**TRY IT**
Up to and including the line containing "Hand Truck & Trolley (641, 553)", set down each line of the entries below exactly, starting from the first, and leave out the rest.

[Saved entries]
---+---

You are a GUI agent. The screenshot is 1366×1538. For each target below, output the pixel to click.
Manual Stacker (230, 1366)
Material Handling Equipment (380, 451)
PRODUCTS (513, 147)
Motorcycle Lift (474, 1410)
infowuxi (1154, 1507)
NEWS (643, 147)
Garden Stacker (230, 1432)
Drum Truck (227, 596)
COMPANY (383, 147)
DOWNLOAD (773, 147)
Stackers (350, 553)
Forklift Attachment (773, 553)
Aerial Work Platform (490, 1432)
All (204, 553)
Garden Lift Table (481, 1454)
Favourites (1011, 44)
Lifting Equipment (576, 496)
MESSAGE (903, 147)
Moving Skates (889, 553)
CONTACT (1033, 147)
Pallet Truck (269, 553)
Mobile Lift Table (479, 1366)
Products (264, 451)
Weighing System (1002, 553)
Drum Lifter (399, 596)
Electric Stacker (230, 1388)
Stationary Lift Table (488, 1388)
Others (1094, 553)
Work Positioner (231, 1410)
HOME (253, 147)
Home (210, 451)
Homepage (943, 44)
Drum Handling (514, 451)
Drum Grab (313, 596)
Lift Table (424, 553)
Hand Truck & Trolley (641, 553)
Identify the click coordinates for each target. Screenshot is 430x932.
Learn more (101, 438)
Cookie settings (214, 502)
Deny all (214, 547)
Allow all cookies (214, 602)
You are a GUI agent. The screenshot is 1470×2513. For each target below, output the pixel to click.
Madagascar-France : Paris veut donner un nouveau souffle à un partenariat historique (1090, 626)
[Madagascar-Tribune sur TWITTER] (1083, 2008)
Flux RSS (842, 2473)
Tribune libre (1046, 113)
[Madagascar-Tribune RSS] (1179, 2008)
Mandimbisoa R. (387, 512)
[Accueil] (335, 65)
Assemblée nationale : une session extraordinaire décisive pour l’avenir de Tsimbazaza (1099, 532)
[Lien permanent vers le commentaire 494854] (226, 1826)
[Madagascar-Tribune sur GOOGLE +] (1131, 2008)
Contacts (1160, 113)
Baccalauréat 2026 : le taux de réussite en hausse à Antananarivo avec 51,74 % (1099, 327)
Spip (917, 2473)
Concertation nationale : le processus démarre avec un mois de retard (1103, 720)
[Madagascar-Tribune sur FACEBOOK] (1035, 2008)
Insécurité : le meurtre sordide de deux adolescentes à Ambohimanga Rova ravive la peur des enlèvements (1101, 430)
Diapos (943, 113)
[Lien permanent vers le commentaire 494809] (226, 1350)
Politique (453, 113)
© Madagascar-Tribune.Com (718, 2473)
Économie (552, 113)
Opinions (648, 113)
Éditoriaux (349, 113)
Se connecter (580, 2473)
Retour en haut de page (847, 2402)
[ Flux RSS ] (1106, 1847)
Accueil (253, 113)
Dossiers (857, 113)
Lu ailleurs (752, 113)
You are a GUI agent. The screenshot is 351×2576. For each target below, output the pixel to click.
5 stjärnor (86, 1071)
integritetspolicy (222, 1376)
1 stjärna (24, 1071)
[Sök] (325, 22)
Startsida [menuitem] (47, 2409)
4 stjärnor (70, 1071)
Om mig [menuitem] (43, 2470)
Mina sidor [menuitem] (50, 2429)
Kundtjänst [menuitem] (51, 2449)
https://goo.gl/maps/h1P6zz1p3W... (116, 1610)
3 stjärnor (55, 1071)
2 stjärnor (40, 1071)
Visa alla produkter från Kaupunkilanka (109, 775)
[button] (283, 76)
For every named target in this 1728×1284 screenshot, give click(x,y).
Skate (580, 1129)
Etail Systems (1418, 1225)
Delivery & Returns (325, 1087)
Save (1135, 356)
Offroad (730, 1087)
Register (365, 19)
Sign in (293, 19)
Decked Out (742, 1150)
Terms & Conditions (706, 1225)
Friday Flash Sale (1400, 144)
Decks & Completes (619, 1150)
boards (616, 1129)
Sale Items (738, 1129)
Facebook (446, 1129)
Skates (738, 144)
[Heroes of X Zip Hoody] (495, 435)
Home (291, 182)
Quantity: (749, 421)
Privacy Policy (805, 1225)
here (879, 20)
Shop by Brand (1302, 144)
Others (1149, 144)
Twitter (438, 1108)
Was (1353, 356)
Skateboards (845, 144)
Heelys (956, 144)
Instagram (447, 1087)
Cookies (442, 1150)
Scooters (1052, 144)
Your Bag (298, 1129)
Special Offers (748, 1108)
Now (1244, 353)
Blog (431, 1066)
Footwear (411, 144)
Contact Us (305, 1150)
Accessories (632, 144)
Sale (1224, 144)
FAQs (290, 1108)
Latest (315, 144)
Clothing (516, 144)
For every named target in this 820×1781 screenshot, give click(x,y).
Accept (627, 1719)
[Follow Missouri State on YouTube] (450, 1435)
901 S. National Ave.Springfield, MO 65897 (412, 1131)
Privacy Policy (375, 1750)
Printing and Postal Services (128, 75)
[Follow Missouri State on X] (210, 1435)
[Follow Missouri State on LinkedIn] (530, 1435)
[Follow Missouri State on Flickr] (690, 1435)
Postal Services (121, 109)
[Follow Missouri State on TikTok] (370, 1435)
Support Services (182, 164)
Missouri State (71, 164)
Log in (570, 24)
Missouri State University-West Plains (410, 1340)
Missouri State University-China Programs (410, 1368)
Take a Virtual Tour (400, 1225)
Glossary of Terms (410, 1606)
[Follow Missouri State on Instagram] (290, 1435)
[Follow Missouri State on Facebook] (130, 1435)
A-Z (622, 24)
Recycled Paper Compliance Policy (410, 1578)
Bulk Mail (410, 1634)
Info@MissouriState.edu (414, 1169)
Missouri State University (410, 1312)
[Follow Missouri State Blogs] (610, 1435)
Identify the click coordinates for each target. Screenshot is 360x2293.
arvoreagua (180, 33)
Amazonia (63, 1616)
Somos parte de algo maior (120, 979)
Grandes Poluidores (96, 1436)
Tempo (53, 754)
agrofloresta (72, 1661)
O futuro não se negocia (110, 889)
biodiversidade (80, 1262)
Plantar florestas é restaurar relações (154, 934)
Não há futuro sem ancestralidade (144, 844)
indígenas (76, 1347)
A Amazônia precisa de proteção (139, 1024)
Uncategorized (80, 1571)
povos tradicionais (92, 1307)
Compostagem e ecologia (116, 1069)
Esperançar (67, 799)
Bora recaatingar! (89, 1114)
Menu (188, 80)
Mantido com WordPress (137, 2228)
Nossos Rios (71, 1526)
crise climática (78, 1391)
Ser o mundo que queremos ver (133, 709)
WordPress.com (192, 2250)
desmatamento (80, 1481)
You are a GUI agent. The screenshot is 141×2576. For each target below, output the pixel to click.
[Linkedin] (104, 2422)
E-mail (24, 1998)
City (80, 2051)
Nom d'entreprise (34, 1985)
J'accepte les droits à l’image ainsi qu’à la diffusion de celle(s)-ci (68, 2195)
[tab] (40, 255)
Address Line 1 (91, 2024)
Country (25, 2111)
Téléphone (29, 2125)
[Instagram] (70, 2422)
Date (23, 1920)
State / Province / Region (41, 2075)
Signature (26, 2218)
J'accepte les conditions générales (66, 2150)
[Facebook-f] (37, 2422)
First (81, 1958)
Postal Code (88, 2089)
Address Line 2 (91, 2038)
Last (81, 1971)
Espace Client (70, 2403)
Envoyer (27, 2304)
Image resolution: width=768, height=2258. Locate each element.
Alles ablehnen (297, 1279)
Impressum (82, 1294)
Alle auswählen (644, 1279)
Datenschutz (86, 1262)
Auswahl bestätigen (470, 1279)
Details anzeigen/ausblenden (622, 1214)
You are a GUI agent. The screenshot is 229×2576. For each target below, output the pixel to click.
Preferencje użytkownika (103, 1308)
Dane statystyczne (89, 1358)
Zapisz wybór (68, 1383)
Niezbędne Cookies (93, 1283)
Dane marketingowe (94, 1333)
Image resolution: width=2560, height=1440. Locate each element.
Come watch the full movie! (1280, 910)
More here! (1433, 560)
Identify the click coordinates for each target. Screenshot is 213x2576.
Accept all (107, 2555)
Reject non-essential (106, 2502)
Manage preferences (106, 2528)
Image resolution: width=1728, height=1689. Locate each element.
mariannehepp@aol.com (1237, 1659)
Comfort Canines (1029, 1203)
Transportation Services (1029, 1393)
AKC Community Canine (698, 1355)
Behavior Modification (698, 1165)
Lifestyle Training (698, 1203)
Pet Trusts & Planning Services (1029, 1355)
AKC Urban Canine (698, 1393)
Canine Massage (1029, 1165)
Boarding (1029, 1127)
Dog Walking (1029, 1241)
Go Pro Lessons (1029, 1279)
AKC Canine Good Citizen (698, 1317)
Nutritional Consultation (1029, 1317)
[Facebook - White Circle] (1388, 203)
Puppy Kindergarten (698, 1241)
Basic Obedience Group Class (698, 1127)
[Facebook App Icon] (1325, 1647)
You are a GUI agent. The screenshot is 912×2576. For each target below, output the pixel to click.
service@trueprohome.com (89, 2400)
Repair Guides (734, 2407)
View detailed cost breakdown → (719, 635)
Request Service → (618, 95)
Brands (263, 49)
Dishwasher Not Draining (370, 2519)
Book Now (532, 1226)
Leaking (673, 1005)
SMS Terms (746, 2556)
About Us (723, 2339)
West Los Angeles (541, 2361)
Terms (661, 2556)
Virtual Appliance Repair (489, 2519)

---+---

**FINAL ANSWER**
You are a GUI agent. The screenshot is 1366×1538. For each target below, output the pixel to click.
Manual Stacker (230, 1366)
Material Handling Equipment (380, 451)
PRODUCTS (513, 147)
Motorcycle Lift (474, 1410)
infowuxi (1154, 1507)
NEWS (643, 147)
Garden Stacker (230, 1432)
Drum Truck (227, 596)
COMPANY (383, 147)
DOWNLOAD (773, 147)
Stackers (350, 553)
Forklift Attachment (773, 553)
Aerial Work Platform (490, 1432)
All (204, 553)
Garden Lift Table (481, 1454)
Favourites (1011, 44)
Lifting Equipment (576, 496)
MESSAGE (903, 147)
Moving Skates (889, 553)
CONTACT (1033, 147)
Pallet Truck (269, 553)
Mobile Lift Table (479, 1366)
Products (264, 451)
Weighing System (1002, 553)
Drum Lifter (399, 596)
Electric Stacker (230, 1388)
Stationary Lift Table (488, 1388)
Others (1094, 553)
Work Positioner (231, 1410)
HOME (253, 147)
Home (210, 451)
Homepage (943, 44)
Drum Handling (514, 451)
Drum Grab (313, 596)
Lift Table (424, 553)
Hand Truck & Trolley (641, 553)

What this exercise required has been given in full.